(Collected data)
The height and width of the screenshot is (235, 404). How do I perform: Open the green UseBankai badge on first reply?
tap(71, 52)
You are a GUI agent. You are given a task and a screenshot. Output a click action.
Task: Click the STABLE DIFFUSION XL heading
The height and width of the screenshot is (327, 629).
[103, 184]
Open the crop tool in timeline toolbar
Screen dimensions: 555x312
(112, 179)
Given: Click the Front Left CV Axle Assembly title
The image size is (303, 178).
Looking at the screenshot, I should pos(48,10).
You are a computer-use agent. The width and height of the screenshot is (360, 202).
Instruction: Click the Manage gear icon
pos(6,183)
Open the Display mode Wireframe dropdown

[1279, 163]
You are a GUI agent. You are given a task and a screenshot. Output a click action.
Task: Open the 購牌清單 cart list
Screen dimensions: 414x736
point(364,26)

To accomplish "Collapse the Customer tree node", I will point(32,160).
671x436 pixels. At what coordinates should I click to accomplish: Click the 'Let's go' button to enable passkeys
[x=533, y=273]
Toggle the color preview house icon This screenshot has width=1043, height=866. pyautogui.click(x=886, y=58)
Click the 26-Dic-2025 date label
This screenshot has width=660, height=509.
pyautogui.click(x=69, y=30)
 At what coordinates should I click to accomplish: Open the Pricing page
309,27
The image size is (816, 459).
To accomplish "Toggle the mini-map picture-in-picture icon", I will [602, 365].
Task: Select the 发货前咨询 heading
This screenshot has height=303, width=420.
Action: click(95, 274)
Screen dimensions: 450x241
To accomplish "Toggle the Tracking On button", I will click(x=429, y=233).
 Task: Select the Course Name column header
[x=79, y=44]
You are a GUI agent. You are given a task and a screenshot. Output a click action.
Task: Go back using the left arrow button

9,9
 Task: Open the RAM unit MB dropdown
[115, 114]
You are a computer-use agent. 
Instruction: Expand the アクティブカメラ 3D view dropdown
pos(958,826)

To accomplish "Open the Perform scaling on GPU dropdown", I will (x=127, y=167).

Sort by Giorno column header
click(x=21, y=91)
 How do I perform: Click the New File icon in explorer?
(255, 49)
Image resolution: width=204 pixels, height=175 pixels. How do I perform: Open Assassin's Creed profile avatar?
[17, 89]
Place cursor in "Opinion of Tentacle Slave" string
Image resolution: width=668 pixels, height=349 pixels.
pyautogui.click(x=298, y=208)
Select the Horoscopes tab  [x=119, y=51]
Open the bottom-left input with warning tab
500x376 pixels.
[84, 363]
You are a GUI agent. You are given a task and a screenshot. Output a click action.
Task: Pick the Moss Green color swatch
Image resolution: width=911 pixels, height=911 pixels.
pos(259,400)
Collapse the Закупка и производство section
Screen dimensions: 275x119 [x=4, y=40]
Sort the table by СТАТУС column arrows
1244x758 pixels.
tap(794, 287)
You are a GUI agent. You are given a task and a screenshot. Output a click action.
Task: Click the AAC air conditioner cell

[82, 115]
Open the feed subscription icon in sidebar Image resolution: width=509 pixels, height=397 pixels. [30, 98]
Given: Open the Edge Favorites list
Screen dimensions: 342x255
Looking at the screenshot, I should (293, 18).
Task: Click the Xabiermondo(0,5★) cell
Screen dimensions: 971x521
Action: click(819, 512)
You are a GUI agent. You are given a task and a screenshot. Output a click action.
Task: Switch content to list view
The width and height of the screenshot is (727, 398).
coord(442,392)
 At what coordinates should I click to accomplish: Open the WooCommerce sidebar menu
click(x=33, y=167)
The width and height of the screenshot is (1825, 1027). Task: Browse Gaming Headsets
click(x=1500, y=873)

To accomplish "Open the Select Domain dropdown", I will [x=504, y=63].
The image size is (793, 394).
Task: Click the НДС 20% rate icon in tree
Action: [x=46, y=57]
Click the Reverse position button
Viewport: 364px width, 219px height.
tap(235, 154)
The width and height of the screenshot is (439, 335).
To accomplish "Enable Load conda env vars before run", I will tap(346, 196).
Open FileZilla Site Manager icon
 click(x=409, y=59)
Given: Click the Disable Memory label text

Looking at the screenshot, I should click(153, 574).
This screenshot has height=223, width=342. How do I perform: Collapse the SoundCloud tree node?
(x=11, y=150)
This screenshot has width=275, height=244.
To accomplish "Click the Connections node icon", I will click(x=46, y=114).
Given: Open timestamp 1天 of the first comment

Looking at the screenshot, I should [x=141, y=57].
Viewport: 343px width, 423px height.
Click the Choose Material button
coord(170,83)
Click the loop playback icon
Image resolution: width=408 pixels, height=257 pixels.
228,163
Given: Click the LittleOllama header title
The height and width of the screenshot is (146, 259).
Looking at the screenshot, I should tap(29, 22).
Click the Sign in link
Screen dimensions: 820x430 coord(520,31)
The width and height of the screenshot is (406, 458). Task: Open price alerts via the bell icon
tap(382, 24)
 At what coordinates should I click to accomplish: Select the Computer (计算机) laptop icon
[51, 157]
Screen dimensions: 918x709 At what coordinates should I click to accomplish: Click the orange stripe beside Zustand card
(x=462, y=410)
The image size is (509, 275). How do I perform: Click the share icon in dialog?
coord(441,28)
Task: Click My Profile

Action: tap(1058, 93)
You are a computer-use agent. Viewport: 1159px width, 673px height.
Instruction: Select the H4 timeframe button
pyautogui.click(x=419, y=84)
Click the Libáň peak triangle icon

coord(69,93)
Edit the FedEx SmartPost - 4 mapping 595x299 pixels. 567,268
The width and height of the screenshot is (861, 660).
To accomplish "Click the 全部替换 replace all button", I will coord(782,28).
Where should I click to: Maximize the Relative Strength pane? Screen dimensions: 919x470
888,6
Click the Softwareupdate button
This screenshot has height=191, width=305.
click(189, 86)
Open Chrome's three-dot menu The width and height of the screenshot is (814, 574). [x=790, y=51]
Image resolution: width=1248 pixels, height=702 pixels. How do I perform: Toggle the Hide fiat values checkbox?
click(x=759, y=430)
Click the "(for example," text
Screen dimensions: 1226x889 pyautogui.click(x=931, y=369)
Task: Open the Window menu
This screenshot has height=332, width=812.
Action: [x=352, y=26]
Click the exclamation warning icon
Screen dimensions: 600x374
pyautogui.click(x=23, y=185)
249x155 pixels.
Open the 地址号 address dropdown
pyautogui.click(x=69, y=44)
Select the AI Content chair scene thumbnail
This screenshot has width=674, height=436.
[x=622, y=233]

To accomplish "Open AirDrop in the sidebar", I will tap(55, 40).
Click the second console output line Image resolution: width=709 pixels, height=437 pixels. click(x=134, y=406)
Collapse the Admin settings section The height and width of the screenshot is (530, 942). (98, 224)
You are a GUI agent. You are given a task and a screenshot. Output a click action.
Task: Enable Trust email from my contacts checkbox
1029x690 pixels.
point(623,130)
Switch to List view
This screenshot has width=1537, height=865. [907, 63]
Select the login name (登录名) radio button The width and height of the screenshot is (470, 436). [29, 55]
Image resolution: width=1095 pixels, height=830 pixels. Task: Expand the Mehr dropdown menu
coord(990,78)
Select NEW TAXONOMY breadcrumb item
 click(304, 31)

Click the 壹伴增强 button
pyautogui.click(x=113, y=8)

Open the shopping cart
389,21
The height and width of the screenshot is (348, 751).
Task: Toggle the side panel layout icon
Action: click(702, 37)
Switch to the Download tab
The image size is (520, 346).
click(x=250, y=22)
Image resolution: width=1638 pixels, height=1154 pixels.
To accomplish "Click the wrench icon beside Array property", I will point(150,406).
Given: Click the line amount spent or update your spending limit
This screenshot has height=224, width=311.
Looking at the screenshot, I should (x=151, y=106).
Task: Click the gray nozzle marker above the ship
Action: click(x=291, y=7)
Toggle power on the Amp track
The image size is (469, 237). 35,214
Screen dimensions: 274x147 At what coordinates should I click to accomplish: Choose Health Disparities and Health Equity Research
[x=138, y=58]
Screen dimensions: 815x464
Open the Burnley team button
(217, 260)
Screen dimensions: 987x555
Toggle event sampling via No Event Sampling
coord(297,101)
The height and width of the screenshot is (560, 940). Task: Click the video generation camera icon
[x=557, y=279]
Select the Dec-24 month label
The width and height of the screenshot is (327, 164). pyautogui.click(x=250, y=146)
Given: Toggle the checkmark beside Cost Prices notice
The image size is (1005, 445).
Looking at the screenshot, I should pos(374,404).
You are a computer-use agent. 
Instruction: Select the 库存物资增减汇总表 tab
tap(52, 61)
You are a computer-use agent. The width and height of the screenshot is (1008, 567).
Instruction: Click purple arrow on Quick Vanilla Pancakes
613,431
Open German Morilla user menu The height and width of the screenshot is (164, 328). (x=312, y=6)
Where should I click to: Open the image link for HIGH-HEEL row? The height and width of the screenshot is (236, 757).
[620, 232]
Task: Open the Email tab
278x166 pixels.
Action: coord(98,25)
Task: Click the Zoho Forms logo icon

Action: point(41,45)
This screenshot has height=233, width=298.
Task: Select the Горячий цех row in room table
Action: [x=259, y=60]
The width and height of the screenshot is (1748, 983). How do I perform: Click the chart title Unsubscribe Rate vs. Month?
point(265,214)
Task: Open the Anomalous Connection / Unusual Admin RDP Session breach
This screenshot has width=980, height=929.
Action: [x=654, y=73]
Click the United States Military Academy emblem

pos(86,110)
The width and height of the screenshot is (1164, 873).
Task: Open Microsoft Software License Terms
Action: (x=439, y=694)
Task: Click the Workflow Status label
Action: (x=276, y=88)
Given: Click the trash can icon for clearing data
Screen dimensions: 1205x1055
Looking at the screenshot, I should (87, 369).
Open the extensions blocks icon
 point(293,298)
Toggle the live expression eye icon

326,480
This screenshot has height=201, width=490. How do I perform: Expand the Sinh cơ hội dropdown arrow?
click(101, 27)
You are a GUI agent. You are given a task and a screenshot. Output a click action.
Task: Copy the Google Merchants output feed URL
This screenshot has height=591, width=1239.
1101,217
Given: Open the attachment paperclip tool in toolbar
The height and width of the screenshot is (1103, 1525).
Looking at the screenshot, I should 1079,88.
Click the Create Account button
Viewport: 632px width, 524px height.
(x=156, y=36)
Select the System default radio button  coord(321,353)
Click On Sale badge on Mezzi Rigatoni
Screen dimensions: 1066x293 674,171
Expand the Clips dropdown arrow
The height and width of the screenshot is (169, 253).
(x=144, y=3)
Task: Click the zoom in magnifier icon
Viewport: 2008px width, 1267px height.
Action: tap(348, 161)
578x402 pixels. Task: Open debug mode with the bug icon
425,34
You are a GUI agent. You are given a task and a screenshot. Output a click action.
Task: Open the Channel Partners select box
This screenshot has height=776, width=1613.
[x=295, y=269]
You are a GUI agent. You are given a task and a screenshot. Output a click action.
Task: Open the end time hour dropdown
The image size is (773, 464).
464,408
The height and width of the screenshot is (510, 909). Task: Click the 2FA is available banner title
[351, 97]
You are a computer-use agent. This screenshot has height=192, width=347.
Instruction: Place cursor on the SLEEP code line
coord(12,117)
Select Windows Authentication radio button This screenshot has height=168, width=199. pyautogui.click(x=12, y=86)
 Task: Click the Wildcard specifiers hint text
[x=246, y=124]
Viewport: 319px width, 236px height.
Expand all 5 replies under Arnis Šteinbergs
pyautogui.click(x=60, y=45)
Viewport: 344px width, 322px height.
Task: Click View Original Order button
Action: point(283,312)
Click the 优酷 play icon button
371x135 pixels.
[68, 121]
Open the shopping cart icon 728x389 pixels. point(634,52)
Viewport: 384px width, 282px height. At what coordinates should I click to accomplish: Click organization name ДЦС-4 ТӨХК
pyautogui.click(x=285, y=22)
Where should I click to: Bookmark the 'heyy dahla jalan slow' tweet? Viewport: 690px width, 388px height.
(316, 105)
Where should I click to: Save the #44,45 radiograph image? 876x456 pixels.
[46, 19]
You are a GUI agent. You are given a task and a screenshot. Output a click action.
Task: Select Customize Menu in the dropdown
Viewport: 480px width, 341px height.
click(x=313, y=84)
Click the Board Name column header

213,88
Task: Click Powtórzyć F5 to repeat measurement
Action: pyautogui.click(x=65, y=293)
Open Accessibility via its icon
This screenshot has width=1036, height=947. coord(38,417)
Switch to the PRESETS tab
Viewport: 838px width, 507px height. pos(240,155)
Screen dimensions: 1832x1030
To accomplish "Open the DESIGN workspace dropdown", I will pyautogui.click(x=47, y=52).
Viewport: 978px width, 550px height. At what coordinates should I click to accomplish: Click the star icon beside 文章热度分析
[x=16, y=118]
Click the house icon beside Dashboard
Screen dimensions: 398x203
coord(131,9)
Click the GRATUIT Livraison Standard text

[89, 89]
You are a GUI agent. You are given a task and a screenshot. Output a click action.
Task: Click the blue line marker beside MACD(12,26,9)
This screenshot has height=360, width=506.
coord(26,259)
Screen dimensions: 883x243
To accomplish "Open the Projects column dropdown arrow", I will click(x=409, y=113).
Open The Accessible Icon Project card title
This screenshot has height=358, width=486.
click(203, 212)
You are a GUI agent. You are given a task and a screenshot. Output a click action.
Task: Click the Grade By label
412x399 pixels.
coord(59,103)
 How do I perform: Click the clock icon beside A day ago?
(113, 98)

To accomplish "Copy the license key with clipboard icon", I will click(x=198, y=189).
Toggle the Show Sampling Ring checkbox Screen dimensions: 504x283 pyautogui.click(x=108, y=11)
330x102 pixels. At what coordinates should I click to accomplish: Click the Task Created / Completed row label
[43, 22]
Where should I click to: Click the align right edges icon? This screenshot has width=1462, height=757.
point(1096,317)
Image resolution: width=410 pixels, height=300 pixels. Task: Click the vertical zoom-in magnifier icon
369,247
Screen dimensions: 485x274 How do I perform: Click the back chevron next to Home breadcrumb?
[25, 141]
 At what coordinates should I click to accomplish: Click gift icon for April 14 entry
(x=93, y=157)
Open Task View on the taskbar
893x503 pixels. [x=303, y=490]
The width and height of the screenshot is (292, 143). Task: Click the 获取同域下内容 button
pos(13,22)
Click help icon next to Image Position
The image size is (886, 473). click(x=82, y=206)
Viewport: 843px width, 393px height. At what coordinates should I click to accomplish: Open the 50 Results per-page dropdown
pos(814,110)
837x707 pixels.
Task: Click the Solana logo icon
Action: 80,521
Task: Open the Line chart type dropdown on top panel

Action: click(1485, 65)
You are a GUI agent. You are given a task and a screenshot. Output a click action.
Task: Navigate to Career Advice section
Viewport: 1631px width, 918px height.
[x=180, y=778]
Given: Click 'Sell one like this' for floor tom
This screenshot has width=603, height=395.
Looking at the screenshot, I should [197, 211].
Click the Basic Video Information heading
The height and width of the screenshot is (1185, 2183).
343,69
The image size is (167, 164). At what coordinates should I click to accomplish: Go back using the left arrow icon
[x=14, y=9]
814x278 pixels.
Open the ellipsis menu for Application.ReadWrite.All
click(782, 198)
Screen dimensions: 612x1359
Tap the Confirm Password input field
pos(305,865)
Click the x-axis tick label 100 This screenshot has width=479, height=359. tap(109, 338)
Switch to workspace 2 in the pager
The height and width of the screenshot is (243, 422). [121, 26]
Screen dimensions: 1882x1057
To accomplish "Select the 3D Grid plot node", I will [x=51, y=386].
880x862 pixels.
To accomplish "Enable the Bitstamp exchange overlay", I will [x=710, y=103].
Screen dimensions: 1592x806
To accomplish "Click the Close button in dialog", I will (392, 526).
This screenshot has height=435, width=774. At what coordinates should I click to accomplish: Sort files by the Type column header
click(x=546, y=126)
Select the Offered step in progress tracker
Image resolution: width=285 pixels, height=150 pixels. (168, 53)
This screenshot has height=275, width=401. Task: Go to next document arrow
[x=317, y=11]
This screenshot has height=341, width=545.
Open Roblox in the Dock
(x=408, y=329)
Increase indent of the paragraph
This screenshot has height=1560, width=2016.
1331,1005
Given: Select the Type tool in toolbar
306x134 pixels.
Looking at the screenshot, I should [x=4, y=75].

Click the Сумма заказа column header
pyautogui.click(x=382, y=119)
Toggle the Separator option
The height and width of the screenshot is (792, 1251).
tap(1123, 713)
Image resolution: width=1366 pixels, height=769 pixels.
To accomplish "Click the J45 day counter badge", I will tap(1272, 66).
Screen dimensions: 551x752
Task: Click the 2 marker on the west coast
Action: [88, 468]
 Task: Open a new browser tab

## Exercise aim
In the stretch from the line containing "At what coordinates should I click to accomplish: Click gift" through the line containing "will (392, 526).", swap "dropdown" for "drop-down menu" and write those lines out again with everything else left as is.

## Answer in full
 At what coordinates should I click to accomplish: Click gift icon for April 14 entry
(x=93, y=157)
Open Task View on the taskbar
893x503 pixels. [x=303, y=490]
The width and height of the screenshot is (292, 143). Task: Click the 获取同域下内容 button
pos(13,22)
Click help icon next to Image Position
The image size is (886, 473). click(x=82, y=206)
Viewport: 843px width, 393px height. At what coordinates should I click to accomplish: Open the 50 Results per-page drop-down menu
pos(814,110)
837x707 pixels.
Task: Click the Solana logo icon
Action: 80,521
Task: Open the Line chart type drop-down menu on top panel

Action: click(1485, 65)
You are a GUI agent. You are given a task and a screenshot. Output a click action.
Task: Navigate to Career Advice section
Viewport: 1631px width, 918px height.
[x=180, y=778]
Given: Click 'Sell one like this' for floor tom
This screenshot has width=603, height=395.
Looking at the screenshot, I should [197, 211].
Click the Basic Video Information heading
The height and width of the screenshot is (1185, 2183).
343,69
The image size is (167, 164). At what coordinates should I click to accomplish: Go back using the left arrow icon
[x=14, y=9]
814x278 pixels.
Open the ellipsis menu for Application.ReadWrite.All
click(782, 198)
Screen dimensions: 612x1359
Tap the Confirm Password input field
pos(305,865)
Click the x-axis tick label 100 This screenshot has width=479, height=359. tap(109, 338)
Switch to workspace 2 in the pager
The height and width of the screenshot is (243, 422). [121, 26]
Screen dimensions: 1882x1057
To accomplish "Select the 3D Grid plot node", I will [x=51, y=386].
880x862 pixels.
To accomplish "Enable the Bitstamp exchange overlay", I will [x=710, y=103].
Screen dimensions: 1592x806
To accomplish "Click the Close button in dialog", I will (392, 526).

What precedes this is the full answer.